# Baby Carrying...



## SavageHoutkop (3 Apr 2013)

Hello all  I've been away from here a bit, as I have a 3.5 month old now. (I was cycling up till my due date though...). Now.... comes the problem of carrying said 3.5 month old via bike somehow.

Suggestions and pros/cons of various options welcomed. I am off to Amsterdam in a week, and hope to investigate the bike shops there for more inspiration (and possibly to buy!).

Our usual ride is a Brompton, and I'm aware that limits our options a bit, but I'm not completely against a different option that is non-Brompton friendly if it's much better or the only option!


----------



## machew (3 Apr 2013)

The first thing that comes to mind is a trailer


----------



## kedab (3 Apr 2013)

a complicated system of levers and pulleys suspending said 3.5 month old in a safe and mobile state of suspension utilising a gimbal type scenario while deftly securing the bike to your bottom?


----------



## SavageHoutkop (3 Apr 2013)

His head support is very good actually, it's not that I'm worried about. I've heard about the bad vibration argument which is more convincing. If anyone knows why the commonly touted '9 months or older' limit on (eg) bike seats is used, please do let me know! I suppose it's the flopping while asleep problem??


----------



## mchunt (3 Apr 2013)

It would be nice if somebody made a bike trailer with isofix connection so you could use a baby car seat in it. I have a brand new car seat that will get very little use as I don't drive and would be nice if it could be used with a bike trailer at some point.

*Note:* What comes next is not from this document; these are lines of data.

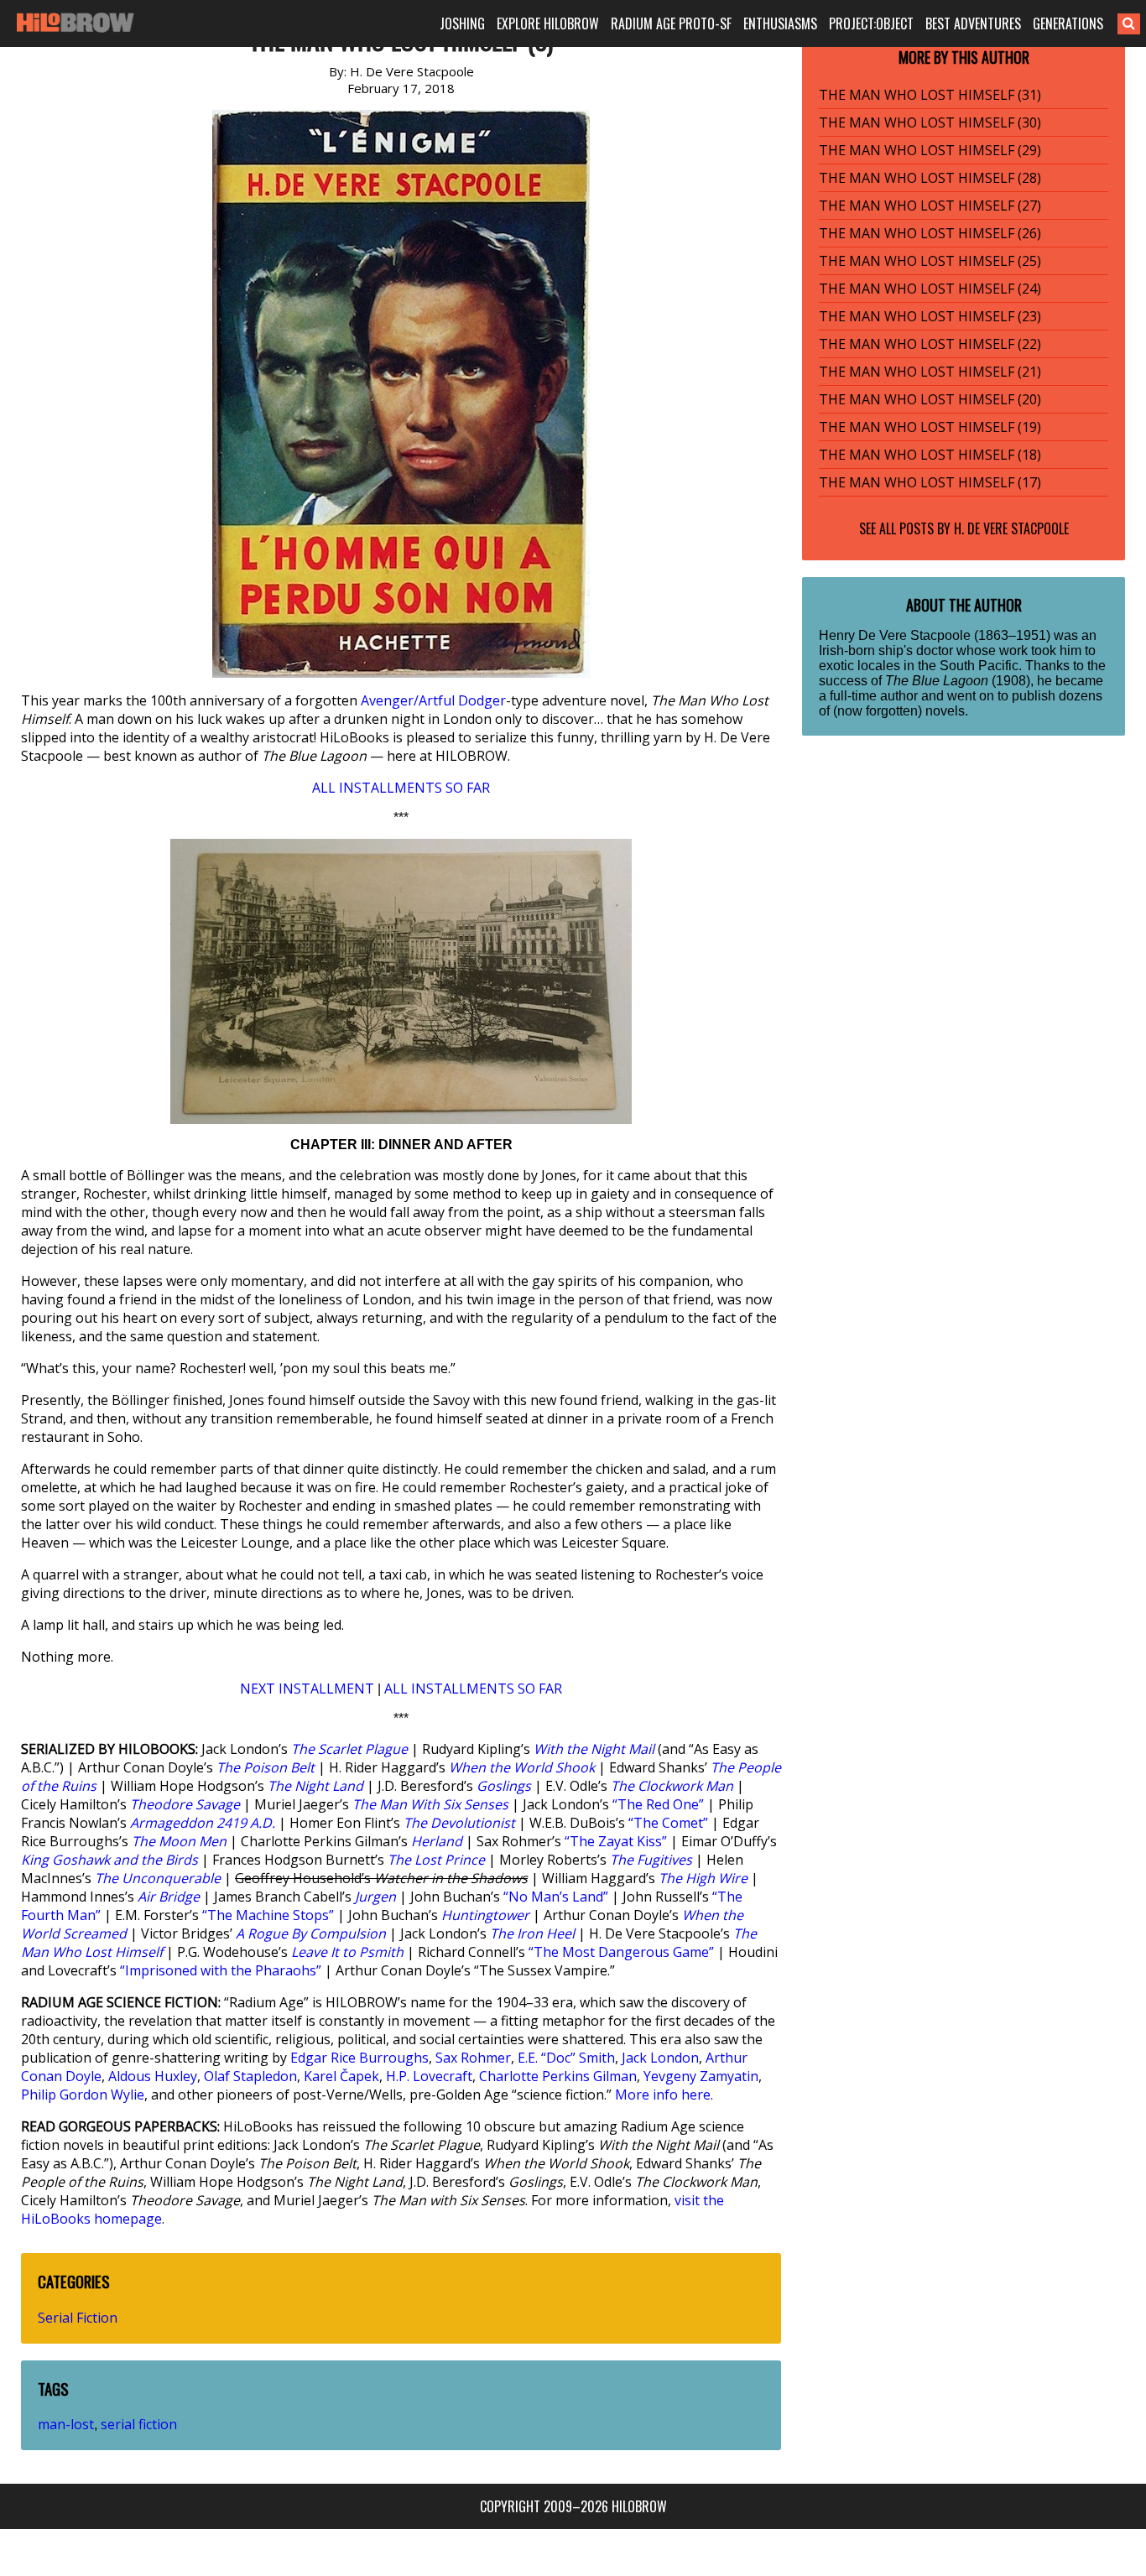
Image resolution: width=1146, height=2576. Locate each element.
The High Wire (703, 1878)
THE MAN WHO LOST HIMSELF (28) (930, 178)
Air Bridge (169, 1896)
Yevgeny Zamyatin (700, 2076)
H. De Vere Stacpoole (1011, 528)
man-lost (66, 2424)
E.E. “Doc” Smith (566, 2057)
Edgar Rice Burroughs (359, 2057)
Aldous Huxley (152, 2076)
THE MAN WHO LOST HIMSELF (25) (930, 261)
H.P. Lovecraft (429, 2076)
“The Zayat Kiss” (616, 1841)
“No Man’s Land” (555, 1896)
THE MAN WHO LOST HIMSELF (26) (930, 233)
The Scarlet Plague (349, 1749)
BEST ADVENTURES (973, 23)
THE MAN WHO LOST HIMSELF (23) (930, 316)
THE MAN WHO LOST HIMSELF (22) (930, 344)
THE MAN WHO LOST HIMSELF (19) (930, 427)
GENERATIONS (1068, 23)
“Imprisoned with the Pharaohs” (220, 1970)
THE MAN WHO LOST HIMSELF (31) (930, 95)
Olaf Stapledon (250, 2076)
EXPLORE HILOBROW (548, 23)
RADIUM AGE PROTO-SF (671, 23)
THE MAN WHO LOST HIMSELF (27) (930, 205)
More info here (663, 2094)
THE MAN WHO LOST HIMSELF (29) (930, 150)
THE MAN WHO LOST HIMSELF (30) (930, 122)
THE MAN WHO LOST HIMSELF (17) (930, 482)
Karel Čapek (341, 2076)
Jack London (660, 2057)
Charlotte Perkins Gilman (558, 2076)
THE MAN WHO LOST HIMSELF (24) (930, 288)
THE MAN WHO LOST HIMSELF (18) (930, 454)
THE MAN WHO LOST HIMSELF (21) (930, 371)
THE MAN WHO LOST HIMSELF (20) (930, 399)
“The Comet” (668, 1823)
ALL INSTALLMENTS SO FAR (401, 787)
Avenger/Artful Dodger (433, 700)
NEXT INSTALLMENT (307, 1688)
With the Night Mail (594, 1749)
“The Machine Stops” (268, 1915)
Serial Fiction (77, 2317)
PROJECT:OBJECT (871, 23)
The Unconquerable (158, 1878)
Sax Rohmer (473, 2057)
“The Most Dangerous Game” (621, 1952)
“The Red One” (658, 1804)
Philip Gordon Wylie (82, 2094)
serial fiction (139, 2424)
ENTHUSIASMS (780, 23)
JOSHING (462, 23)
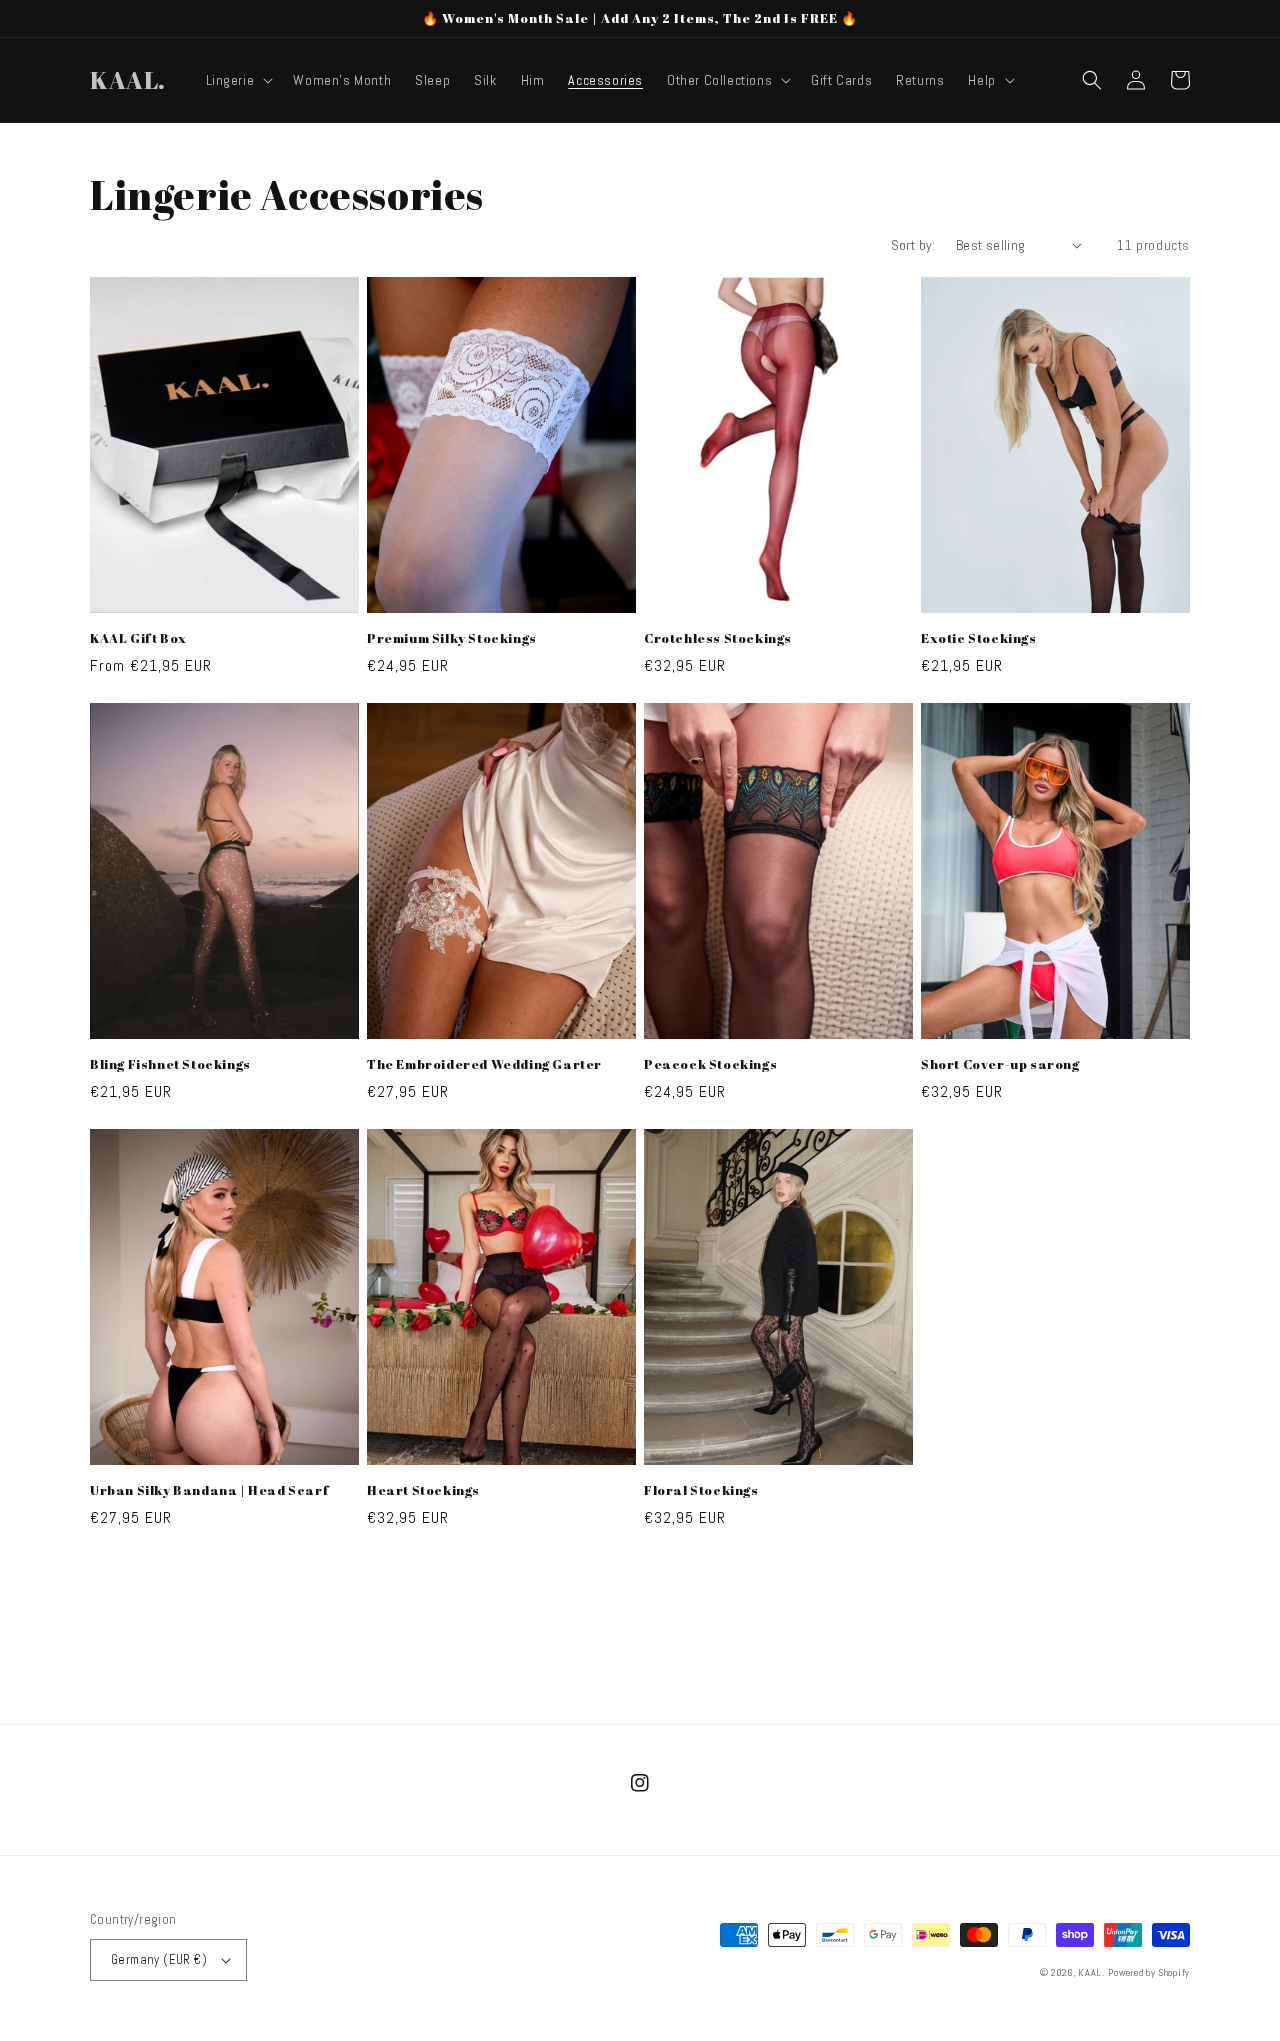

I would think towing a bike trailer with a Brompton may be challenging, think I will be using my hybrid if/when I get a trailer.


----------



## SavageHoutkop (3 Apr 2013)

His head lasts pretty long, but thinking about it as soon as he falls asleep it'd be a problem. It looks uncomfortable enough when he falls asleep in a car seat in the car if his head lolls forward! It should be possible to have a bike seat that reclines quite far with the padding though, surely?

I know trailers have been done with the Brompton, it is a bit of a challenge IIRC. And of course you can't do the child seat behind you option either because of the seatpost setup.


----------



## SavageHoutkop (3 Apr 2013)

Hmmmm are there easily collapsible bike trailers? Thinking of the 'taking the bromptons and junior on a train' solution.


----------



## SavageHoutkop (3 Apr 2013)

Yep, I can see it happening as your pics show! are there no straps / seatbelts in trailers?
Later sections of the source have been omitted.